§ What to work on
Arrange the lines from the first one through the line containing "tap(1390, 510)" as a Markdown table with two columns, Row for the row number and Line for the line. Skip any blank lines.

§ Task input
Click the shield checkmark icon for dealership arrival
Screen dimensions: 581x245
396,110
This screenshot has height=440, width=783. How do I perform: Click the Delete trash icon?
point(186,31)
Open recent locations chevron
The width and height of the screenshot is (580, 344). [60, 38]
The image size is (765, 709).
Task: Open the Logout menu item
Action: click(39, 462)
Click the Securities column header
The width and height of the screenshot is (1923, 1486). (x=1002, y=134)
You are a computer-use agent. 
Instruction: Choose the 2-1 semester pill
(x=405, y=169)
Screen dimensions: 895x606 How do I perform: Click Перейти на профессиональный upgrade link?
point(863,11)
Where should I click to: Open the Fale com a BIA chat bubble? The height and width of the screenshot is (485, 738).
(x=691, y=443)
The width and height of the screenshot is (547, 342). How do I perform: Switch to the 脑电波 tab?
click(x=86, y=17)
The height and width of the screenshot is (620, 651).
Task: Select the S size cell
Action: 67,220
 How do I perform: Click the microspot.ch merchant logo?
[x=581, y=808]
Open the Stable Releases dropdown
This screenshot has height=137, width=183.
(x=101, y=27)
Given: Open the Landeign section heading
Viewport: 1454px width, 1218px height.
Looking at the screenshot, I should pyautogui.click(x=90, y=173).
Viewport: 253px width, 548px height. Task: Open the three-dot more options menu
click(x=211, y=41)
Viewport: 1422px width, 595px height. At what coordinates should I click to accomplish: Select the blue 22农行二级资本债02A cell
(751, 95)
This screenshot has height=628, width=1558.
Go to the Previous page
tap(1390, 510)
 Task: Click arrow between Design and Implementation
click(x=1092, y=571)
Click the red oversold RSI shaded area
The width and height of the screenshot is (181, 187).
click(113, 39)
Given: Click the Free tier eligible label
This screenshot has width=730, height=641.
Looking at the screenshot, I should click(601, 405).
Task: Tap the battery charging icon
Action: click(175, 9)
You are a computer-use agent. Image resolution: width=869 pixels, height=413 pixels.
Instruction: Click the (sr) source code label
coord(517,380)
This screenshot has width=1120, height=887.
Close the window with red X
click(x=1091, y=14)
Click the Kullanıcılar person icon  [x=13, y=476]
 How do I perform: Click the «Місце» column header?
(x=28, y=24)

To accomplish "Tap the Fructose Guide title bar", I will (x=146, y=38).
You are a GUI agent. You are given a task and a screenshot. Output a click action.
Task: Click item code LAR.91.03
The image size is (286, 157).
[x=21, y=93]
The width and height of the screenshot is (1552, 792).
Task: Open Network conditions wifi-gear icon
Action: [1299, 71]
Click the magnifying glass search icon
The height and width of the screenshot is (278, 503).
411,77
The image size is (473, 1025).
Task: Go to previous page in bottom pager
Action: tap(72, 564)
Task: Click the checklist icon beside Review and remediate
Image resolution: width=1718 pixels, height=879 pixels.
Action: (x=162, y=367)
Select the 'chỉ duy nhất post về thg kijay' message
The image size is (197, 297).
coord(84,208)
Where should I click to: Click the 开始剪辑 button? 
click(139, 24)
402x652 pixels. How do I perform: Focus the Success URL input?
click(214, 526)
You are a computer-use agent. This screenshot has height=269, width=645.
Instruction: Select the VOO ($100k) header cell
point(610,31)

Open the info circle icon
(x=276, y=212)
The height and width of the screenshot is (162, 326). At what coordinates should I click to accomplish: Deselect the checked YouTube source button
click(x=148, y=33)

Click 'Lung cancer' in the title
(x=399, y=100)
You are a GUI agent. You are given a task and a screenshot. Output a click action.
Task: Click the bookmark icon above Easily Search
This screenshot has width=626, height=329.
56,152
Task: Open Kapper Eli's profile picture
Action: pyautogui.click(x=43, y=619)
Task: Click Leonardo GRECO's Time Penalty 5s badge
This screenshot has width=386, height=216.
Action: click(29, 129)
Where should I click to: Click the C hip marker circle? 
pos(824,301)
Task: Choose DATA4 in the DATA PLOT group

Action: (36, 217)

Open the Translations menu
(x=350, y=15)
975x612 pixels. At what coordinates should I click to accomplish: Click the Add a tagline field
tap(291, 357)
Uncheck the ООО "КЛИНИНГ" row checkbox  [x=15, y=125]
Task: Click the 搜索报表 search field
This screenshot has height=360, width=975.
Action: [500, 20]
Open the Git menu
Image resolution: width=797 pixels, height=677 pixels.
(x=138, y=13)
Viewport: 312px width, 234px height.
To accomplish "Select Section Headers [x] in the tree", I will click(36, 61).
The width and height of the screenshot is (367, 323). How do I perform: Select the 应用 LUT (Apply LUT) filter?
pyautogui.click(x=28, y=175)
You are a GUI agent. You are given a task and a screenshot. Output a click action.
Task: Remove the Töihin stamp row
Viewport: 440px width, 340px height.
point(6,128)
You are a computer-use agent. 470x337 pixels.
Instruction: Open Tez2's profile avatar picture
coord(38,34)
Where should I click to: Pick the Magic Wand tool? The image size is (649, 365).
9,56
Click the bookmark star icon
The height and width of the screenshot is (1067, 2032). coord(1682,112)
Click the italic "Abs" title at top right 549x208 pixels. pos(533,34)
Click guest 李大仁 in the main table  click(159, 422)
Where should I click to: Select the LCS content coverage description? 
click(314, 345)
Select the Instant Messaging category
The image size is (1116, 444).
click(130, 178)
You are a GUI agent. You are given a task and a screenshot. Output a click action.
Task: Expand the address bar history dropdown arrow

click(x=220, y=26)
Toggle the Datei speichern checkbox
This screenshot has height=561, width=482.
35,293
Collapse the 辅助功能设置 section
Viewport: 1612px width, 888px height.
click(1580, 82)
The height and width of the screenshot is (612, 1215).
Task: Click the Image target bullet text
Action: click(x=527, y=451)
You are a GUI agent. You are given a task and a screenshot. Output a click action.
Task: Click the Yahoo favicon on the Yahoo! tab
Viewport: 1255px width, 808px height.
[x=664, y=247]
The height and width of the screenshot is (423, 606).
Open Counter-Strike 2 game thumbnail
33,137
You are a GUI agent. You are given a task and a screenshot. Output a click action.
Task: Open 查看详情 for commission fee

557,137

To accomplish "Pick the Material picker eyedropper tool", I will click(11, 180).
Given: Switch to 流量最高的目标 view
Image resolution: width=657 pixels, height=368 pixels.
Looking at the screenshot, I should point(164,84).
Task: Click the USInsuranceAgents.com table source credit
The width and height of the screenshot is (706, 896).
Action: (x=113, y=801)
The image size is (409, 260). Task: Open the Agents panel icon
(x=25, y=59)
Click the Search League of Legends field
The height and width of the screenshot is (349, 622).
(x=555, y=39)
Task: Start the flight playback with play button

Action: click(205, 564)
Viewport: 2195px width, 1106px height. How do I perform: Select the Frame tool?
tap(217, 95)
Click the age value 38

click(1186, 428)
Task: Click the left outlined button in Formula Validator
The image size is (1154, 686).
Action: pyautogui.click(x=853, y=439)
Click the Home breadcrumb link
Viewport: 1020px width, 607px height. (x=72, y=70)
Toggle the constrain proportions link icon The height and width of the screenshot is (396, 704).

§ Output for this task
| Row | Line |
|---|---|
| 1 | Click the shield checkmark icon for dealership arrival |
| 2 | Screen dimensions: 581x245 |
| 3 | 396,110 |
| 4 | This screenshot has height=440, width=783. How do I perform: Click the Delete trash icon? |
| 5 | point(186,31) |
| 6 | Open recent locations chevron |
| 7 | The width and height of the screenshot is (580, 344). [60, 38] |
| 8 | The image size is (765, 709). |
| 9 | Task: Open the Logout menu item |
| 10 | Action: click(39, 462) |
| 11 | Click the Securities column header |
| 12 | The width and height of the screenshot is (1923, 1486). (x=1002, y=134) |
| 13 | You are a computer-use agent.  |
| 14 | Instruction: Choose the 2-1 semester pill |
| 15 | (x=405, y=169) |
| 16 | Screen dimensions: 895x606 How do I perform: Click Перейти на профессиональный upgrade link? |
| 17 | point(863,11) |
| 18 | Where should I click to: Open the Fale com a BIA chat bubble? The height and width of the screenshot is (485, 738). |
| 19 | (x=691, y=443) |
| 20 | The width and height of the screenshot is (547, 342). How do I perform: Switch to the 脑电波 tab? |
| 21 | click(x=86, y=17) |
| 22 | The height and width of the screenshot is (620, 651). |
| 23 | Task: Select the S size cell |
| 24 | Action: 67,220 |
| 25 |  How do I perform: Click the microspot.ch merchant logo? |
| 26 | [x=581, y=808] |
| 27 | Open the Stable Releases dropdown |
| 28 | This screenshot has height=137, width=183. |
| 29 | (x=101, y=27) |
| 30 | Given: Open the Landeign section heading |
| 31 | Viewport: 1454px width, 1218px height. |
| 32 | Looking at the screenshot, I should pyautogui.click(x=90, y=173). |
| 33 | Viewport: 253px width, 548px height. Task: Open the three-dot more options menu |
| 34 | click(x=211, y=41) |
| 35 | Viewport: 1422px width, 595px height. At what coordinates should I click to accomplish: Select the blue 22农行二级资本债02A cell |
| 36 | (751, 95) |
| 37 | This screenshot has height=628, width=1558. |
| 38 | Go to the Previous page |
| 39 | tap(1390, 510) |